Ceux et celles qui habitent le Vieux-Limoilou et la portion Est du quartier Saint-Roch ont probablement déjà profité des attraits que nous offre le pont Dorchester, que ce soit lors de chaudes journées d’été ou de ces après-midi ensoleillés d’hiver.
Par Julien Renaud-Belleville
En passant sur le pont, quoi de mieux, l’été, que d’observer ces familles de canards se frayer un chemin entre les mouettes qui se reposent sur les bancs de sable à la marée basse. L’hiver, en combattant le vent typiquement froid de la Capitale, on se demande qui sont ces courageux (et casse-cous!) qui marchent ou pratiquent le ski de fond sur la rivière Saint-Charles gelée.
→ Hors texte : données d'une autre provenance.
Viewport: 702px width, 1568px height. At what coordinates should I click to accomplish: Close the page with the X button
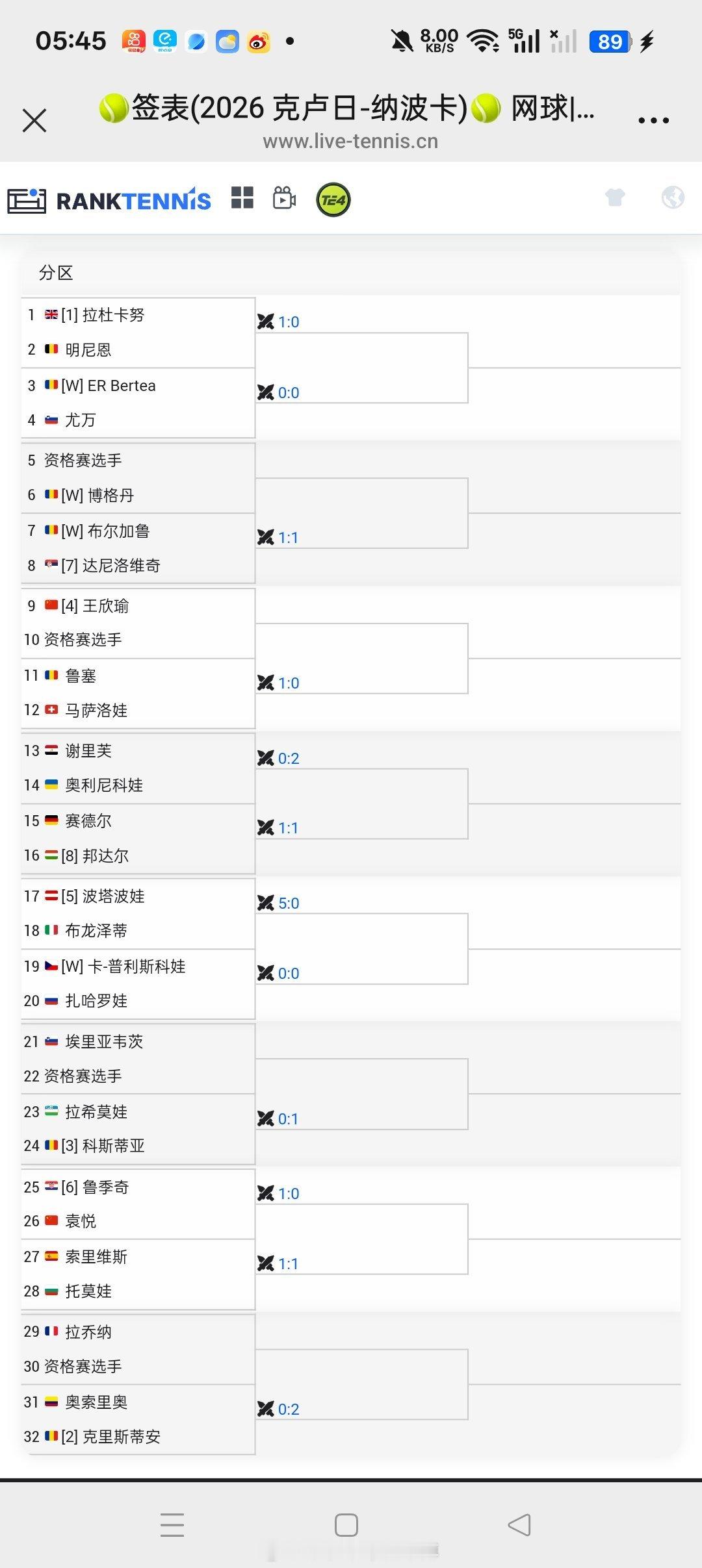coord(34,120)
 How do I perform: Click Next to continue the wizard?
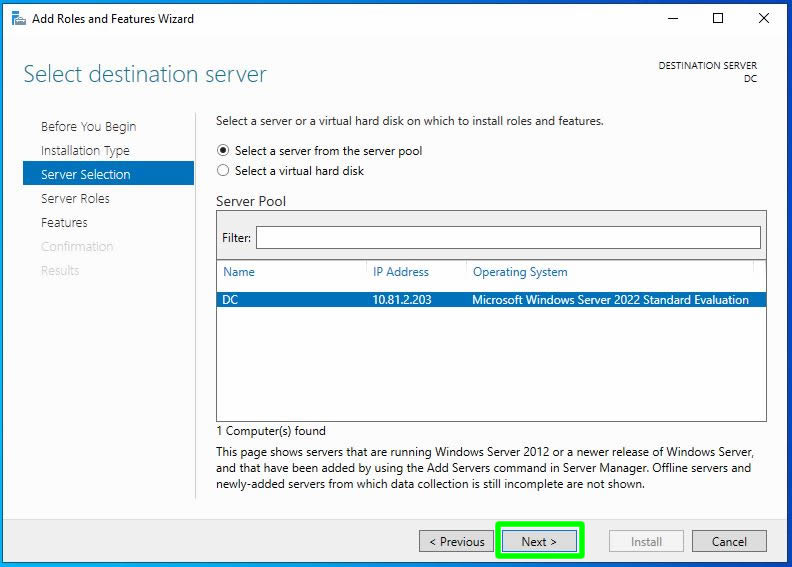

Avant tout, pour les marcheurs ou les cyclistes, le pont Dorchester reste un atout incontournable pour la mobilité urbaine.
Traverser la Saint-Charles
Le premier pont Dorchester voit le jour en 1789 à l’emplacement de l’actuel pont Drouin. La rivière Saint-Charles formait alors une barrière naturelle qui rendait difficile l’accès aux terres d’Hedleyville qui forment aujourd’hui Limoilou, et vice-versa. Il faut attendre 1820-1821 pour que le pont Dorchester soit construit à son actuel emplacement par des intérêts privés. Un péage est instauré pour payer sa construction. La nouvelle localisation est plus stratégique : en avec un pont plus à l’est que l’ancien, les promoteurs s’assurent que les utilisateurs du auront un accès privilégié au faubourg St-Roch qui prend de l’expansion à cette époque, notamment avec son marché à la place Jacques-Cartier.
En 1850, le pont Dorchester passe aux mains de la Commission des chemins à barrière de Québec qui maintient les droits de passage pour financer des rénovations. Pour résoudre des difficultés financières de la Commission, une loi est sanctionnée le 19 mai 1860 qui obligera tous les piétons, adultes ou enfants, à payer 1 sou pour traverser le pont. Toutes les exemptions de péage pour les chevaux, animaux ou voitures sont abolies. Cette décision provoquera alors d’importants remous au sein de la population. Le Canadien dénonce ce nouveau péage qui « […] résulte [d’]une grave injustice pour les ouvriers des chantiers de l’autre côté de l’eau et pour les enfants qui ont à le franchir plusieurs fois par jours pour aller à l’école » (Le Canadien, 4 juin 1860). Avec cette nouvelle loi, la mobilité urbaine des plus démunis est menacée.
Destruction
Le 2 juin 1860, Le Journal de Québec rapporte à ses lecteurs que durant la soirée du 1 juin : « […] un grand nombre d’hommes se sont réunis tumultueusement auprès du pont Dorchester, en ont brisé la barrière et porté triomphalement les débris dans les rues ». Dans son édition du 4 juin 1860, Le Courrier du Canadaprécise l’affaire. Vers 21h00, 1200 à 1500 ouvriers de Saint-Roch auraient arraché ladite barrière du pont « […] ainsi que les robustes poteaux qui la supportaient, et jetée, sans plus de cérémonies, dans la Rivière St. Charles ». De son côté, Le Canadien rapporte les mêmes faits que les deux autres journaux et précise que la population du quartier avait menacé : « […] la police qui était venue sur la place et le gardien du pont de les écharper s’ils ne s’effaçaient pas bien vite » (Le Canadien, 4 juin 1860).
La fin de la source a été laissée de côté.